From: Eric Dumazet <eric.dumazet@gmail.com>
To: Jiri Olsa <jolsa@redhat.com>
Cc: netdev@vger.kernel.org, linux-kernel@vger.kernel.org,
fbl@redhat.com, nhorman@redhat.com, davem@redhat.com,
htejun@gmail.com, jarkao2@gmail.com, oleg@redhat.com,
davidel@xmailserver.org
Subject: Re: [PATCHv5 1/2] net: adding memory barrier to the poll and receive callbacks
Date: Tue, 07 Jul 2009 17:56:35 +0200 [thread overview]
Message-ID: <4A537033.7060000@gmail.com> (raw)
In-Reply-To: <20090703081325.GF2902@jolsa.lab.eng.brq.redhat.com>
Jiri Olsa a écrit :
> Adding memory barrier after the poll_wait function, paired with
> receive callbacks. Adding fuctions sk_poll_wait and sk_has_sleeper
> to wrap the memory barrier.
>
> Without the memory barrier, following race can happen.
> The race fires, when following code paths meet, and the tp->rcv_nxt
> and __add_wait_queue updates stay in CPU caches.
>
>
> CPU1 CPU2
>
> sys_select receive packet
> ... ...
> __add_wait_queue update tp->rcv_nxt
> ... ...
> tp->rcv_nxt check sock_def_readable
> ... {
> schedule ...
> if (sk->sk_sleep && waitqueue_active(sk->sk_sleep))

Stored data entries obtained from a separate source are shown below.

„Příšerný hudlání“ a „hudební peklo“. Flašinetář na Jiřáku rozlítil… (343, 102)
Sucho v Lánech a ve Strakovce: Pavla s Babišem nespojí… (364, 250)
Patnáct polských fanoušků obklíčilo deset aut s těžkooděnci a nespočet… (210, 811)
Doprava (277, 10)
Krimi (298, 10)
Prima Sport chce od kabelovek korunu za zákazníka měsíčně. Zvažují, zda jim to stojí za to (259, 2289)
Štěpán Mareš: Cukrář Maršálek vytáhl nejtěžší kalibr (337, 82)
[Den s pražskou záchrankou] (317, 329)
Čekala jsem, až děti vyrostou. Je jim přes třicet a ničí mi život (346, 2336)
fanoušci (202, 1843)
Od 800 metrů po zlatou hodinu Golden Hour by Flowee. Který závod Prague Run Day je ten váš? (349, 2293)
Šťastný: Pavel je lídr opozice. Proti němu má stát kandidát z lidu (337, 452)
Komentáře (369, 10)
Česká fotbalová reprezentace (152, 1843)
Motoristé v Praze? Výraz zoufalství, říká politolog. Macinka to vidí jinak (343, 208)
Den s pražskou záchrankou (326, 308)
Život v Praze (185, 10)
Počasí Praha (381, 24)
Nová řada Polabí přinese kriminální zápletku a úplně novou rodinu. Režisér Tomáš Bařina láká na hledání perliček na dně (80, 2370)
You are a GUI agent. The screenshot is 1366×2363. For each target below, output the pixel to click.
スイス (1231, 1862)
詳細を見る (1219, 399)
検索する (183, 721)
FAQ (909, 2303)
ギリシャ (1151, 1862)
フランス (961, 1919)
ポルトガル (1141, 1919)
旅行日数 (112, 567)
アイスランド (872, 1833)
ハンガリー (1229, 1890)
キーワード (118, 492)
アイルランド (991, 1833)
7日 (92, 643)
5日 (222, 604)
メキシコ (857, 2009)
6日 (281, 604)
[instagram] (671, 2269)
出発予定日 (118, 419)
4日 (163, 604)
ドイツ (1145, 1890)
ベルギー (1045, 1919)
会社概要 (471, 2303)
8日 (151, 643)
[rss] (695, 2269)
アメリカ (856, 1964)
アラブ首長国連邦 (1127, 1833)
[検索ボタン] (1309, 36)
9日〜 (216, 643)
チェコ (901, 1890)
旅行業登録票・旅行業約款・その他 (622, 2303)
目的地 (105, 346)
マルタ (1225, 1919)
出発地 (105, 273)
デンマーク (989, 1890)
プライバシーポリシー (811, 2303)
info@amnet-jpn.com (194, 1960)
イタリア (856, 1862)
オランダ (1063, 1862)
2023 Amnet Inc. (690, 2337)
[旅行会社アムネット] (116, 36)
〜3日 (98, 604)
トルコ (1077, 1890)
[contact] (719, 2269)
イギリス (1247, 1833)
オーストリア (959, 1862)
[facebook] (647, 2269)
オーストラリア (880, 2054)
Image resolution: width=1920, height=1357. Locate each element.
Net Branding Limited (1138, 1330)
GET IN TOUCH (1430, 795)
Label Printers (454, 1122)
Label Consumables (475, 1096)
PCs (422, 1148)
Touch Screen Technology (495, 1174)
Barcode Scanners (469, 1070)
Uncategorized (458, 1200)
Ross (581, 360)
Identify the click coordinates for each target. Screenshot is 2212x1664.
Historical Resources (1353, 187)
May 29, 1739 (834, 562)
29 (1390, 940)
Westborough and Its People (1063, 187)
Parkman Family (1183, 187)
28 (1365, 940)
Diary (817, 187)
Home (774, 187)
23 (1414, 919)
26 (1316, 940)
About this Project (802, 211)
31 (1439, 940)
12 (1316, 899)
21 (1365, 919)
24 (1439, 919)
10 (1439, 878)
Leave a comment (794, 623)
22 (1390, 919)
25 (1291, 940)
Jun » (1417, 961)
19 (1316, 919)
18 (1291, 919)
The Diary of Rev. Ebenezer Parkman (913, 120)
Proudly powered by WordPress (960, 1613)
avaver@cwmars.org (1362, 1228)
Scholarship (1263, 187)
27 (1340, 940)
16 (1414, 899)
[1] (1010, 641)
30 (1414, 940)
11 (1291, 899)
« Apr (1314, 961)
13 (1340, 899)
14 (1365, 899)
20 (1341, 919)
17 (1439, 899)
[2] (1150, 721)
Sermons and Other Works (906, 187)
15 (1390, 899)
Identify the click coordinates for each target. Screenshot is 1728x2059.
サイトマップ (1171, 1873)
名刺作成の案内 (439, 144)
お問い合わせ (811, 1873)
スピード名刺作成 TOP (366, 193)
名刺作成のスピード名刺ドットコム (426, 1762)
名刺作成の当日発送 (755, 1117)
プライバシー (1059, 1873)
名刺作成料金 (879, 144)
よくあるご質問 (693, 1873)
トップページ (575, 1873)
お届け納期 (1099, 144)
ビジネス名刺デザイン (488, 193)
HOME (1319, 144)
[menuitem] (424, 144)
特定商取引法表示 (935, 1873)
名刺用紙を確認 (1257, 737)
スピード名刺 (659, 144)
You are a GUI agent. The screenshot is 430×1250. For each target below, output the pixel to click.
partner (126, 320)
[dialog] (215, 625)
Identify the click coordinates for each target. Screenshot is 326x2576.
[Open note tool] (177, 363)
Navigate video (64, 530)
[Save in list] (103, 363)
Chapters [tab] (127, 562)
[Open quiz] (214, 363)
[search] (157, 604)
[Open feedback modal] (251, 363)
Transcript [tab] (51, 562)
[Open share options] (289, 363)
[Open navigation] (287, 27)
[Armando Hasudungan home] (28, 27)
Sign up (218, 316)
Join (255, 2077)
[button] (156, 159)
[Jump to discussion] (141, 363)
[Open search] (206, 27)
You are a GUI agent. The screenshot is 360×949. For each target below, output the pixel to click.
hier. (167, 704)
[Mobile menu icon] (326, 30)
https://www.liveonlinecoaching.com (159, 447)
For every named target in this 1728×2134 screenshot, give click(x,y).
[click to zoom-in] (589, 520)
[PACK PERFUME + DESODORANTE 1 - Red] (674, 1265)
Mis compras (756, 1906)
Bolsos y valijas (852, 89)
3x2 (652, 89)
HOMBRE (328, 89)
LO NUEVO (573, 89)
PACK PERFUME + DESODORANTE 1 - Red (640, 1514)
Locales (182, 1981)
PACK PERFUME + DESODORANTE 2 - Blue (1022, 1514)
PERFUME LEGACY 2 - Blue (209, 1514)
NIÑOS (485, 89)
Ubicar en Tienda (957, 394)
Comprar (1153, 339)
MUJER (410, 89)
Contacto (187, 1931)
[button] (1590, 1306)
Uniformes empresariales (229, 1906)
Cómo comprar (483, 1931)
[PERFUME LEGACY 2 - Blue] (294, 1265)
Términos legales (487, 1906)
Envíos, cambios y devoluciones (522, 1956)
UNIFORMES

> wake_up_interruptible(sk->sk_sleep)
> ...
> }
>
> If there was no cache the code would work ok, since the wait_queue and
> rcv_nxt are opposit to each other.
>
> Meaning that once tp->rcv_nxt is updated by CPU2, the CPU1 either already
> passed the tp->rcv_nxt check and sleeps, or will get the new value for
> tp->rcv_nxt and will return with new data mask.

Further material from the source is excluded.